Concurrency

This article discusses approaches and pitfalls of running Lingo3G in concurrent environments.

Thread-safety

Lingo3G follows Carrot2 contracts on clustering algorithm components:

  • Lingo3G algorithm instances are not thread-safe and cannot be used by multiple threads in parallel,
  • language component instances are thread-safe and should be used and reused by parallel threads.

In other words, if the use-case scenario requires threads to cluster data in parallel, each thread should "own" its own Lingo3G algorithm instance. All threads can reuse the same LanguageComponent instance loaded beforehand.

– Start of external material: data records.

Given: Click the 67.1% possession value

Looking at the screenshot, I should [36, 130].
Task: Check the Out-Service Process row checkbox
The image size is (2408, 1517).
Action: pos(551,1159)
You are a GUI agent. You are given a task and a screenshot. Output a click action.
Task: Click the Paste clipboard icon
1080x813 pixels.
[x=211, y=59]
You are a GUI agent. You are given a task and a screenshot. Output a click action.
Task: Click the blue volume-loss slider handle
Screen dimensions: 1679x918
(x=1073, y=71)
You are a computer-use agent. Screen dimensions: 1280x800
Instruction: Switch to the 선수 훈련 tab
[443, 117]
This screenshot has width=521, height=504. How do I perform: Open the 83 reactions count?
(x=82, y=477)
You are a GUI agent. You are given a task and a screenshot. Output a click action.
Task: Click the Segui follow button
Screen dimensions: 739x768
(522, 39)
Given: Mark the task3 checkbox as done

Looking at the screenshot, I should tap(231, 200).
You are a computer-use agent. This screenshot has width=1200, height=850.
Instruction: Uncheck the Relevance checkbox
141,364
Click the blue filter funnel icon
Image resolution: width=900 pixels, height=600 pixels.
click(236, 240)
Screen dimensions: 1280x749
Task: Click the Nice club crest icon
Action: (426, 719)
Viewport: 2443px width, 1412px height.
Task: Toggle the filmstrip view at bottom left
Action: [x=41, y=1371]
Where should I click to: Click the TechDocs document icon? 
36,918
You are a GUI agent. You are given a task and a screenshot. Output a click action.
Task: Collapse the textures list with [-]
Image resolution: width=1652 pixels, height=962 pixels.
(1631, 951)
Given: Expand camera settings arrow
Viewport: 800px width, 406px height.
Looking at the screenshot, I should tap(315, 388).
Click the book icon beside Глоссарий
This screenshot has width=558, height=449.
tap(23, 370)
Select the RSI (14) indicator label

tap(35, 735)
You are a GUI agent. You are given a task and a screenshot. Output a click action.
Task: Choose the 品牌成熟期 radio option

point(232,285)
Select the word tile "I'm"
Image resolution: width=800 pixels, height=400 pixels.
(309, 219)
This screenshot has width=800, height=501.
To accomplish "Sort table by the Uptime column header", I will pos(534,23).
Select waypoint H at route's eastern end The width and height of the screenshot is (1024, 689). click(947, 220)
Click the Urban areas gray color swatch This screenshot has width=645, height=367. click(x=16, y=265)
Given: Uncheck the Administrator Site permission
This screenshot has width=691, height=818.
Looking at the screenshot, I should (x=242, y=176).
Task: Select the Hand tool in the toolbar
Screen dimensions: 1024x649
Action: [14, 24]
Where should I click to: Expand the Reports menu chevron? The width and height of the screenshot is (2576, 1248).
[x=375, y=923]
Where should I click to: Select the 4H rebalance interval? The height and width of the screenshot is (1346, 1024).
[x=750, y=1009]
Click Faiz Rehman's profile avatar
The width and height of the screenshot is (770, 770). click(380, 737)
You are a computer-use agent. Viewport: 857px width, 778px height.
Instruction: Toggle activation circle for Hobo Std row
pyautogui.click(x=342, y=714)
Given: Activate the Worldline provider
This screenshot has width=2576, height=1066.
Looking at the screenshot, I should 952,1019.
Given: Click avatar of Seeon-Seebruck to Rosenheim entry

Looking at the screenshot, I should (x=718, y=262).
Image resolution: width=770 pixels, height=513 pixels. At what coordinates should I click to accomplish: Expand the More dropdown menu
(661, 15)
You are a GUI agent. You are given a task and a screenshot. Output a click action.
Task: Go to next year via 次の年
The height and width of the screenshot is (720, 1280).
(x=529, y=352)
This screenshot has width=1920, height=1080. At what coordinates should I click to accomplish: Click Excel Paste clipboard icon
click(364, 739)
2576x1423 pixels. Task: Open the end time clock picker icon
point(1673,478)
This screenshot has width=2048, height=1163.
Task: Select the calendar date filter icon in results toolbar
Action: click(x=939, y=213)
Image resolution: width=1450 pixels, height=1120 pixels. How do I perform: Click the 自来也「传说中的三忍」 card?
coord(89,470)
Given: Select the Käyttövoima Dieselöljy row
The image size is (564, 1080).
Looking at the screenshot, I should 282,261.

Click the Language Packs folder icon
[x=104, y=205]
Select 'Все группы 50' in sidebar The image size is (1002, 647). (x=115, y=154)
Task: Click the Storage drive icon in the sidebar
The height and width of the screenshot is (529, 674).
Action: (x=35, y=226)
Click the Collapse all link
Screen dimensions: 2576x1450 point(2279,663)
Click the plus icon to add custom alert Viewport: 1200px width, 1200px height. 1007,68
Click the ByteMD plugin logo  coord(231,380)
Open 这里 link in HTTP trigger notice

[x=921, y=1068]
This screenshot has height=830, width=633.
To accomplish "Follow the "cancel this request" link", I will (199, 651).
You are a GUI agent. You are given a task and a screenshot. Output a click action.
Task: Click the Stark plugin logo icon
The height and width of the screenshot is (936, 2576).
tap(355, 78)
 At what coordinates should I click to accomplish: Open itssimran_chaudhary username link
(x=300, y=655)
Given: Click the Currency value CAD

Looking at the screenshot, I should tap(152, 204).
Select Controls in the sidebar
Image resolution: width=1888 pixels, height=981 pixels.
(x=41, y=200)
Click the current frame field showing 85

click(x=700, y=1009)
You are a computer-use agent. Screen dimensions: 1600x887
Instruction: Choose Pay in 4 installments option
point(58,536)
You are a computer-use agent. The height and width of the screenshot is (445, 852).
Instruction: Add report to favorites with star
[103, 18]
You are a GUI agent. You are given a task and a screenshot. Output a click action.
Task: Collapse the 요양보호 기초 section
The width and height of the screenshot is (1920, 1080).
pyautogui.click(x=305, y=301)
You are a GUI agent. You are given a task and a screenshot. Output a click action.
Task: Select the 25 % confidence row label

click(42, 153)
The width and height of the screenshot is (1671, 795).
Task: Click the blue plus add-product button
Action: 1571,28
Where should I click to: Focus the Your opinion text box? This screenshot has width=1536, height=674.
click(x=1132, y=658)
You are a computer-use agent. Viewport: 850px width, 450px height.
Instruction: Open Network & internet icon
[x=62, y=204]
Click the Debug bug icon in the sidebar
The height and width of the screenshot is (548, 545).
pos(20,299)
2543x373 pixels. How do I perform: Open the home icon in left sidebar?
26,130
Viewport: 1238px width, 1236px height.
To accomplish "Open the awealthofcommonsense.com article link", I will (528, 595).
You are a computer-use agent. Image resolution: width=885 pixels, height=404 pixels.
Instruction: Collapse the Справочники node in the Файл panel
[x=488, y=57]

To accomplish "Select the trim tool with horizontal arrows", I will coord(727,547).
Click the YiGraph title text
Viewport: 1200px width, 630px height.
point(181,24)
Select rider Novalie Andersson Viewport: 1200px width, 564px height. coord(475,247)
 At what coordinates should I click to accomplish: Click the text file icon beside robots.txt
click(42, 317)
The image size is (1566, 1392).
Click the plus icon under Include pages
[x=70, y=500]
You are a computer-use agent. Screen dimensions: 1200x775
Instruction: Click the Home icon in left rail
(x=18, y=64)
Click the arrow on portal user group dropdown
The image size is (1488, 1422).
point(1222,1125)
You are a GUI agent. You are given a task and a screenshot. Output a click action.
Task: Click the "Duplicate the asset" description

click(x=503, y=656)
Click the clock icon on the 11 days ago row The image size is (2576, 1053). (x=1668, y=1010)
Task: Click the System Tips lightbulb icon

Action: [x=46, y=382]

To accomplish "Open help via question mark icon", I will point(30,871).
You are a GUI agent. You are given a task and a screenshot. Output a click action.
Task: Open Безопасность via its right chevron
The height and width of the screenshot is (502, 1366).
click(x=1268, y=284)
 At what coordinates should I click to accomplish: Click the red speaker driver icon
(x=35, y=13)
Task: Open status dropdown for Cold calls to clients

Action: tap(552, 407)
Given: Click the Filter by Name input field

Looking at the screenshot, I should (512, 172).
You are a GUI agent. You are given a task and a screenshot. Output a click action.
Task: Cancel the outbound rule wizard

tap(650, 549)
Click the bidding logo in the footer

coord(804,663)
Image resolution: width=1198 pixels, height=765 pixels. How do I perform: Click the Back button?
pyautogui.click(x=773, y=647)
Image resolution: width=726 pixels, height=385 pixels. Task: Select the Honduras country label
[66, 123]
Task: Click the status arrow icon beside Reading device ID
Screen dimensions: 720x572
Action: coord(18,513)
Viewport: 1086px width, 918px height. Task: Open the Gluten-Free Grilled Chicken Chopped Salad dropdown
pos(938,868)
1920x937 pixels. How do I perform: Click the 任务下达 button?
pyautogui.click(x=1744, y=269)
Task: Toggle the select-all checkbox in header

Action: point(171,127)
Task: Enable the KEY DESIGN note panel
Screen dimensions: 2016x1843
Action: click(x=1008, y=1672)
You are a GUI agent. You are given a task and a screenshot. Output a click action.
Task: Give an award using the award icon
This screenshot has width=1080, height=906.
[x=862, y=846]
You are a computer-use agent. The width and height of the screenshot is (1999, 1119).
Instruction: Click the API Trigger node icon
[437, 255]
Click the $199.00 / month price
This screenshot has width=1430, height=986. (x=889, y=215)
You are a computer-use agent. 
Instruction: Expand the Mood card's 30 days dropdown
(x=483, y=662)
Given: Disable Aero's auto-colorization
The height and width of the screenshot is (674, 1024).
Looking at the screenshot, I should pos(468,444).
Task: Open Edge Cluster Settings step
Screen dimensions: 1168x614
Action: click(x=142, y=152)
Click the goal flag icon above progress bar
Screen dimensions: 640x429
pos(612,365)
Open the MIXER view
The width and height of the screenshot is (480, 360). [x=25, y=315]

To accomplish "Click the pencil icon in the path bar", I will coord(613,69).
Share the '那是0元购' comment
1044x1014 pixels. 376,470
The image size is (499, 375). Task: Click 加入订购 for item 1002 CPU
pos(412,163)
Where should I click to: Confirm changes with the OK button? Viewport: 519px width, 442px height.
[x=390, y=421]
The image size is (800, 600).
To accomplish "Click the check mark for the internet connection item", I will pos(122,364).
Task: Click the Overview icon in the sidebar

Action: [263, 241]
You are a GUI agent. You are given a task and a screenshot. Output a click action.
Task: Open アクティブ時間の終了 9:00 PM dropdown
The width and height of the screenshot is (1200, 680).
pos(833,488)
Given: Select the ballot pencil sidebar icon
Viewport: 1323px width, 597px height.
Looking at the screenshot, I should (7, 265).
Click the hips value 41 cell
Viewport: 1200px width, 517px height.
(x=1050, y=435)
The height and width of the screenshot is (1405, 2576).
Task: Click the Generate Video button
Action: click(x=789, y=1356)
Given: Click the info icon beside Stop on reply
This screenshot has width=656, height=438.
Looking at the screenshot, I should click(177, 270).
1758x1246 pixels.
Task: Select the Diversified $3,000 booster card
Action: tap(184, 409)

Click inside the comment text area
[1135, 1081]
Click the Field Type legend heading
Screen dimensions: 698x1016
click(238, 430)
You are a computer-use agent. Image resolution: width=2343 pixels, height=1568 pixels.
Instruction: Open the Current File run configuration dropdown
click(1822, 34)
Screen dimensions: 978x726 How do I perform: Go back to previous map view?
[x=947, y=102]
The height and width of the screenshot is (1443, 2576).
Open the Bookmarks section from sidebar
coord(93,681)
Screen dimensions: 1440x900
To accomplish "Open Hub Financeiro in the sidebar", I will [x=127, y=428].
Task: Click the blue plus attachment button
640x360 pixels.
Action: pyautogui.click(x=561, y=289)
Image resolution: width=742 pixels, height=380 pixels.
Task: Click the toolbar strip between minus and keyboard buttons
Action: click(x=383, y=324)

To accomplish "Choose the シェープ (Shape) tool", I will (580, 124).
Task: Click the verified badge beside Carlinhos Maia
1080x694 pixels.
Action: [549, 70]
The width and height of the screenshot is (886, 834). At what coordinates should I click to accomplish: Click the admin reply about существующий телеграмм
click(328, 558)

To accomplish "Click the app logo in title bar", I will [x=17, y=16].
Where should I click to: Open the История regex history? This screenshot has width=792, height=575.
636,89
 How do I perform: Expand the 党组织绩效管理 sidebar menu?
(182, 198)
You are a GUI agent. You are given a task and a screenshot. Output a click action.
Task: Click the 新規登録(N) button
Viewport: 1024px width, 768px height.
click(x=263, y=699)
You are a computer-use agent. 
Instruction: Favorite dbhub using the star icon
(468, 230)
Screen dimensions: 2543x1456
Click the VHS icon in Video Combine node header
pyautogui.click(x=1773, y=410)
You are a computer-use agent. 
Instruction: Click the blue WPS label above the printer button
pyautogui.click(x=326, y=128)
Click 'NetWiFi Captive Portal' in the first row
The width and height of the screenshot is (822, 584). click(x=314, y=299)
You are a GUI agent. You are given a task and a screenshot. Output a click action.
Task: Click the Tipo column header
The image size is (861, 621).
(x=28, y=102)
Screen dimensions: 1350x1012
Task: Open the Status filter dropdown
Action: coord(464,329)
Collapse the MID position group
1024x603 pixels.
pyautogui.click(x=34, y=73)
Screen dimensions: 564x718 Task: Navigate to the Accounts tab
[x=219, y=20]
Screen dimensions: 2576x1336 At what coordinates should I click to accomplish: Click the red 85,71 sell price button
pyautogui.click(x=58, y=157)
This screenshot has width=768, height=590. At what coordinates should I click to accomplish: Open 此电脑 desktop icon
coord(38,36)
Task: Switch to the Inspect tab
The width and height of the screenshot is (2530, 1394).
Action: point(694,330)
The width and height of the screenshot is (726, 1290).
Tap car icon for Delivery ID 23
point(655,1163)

The following sections of this article show how various approaches to configuring the algorithm once and then reusing it in subsequent, possibly concurrent, clustering calls.

Ephemeral instances

In this case we achieve thread-safety by creating Lingo3G instances on the fly, configure it appropriately and then discard it after the clustering completes. A simple pattern here would be to create a function that transforms a stream of documents into a list of clusters:

Function<Stream<Document>, List<Cluster<Document>>> processor =
    (documentStream) -> {
      // Algorithm instances are created per-call (per-thread)
      Lingo3GClusteringAlgorithm algorithm = new Lingo3GClusteringAlgorithm();
      // ...configured in place
      algorithm.documents.phraseDfThresholdScalingFactor.set(0.1);
      algorithm.hierarchy.maxHierarchyDepth.set(1);
      // and discarded once clustering call completes.
      return algorithm.cluster(documentStream, english);
    };

runConcurrentClustering(processor);

An important assumption here is that the LanguageComponents object (english in the example above) has been loaded beforehand (once) and is reused. See the Language components page for more information on initialization and customization of language resources.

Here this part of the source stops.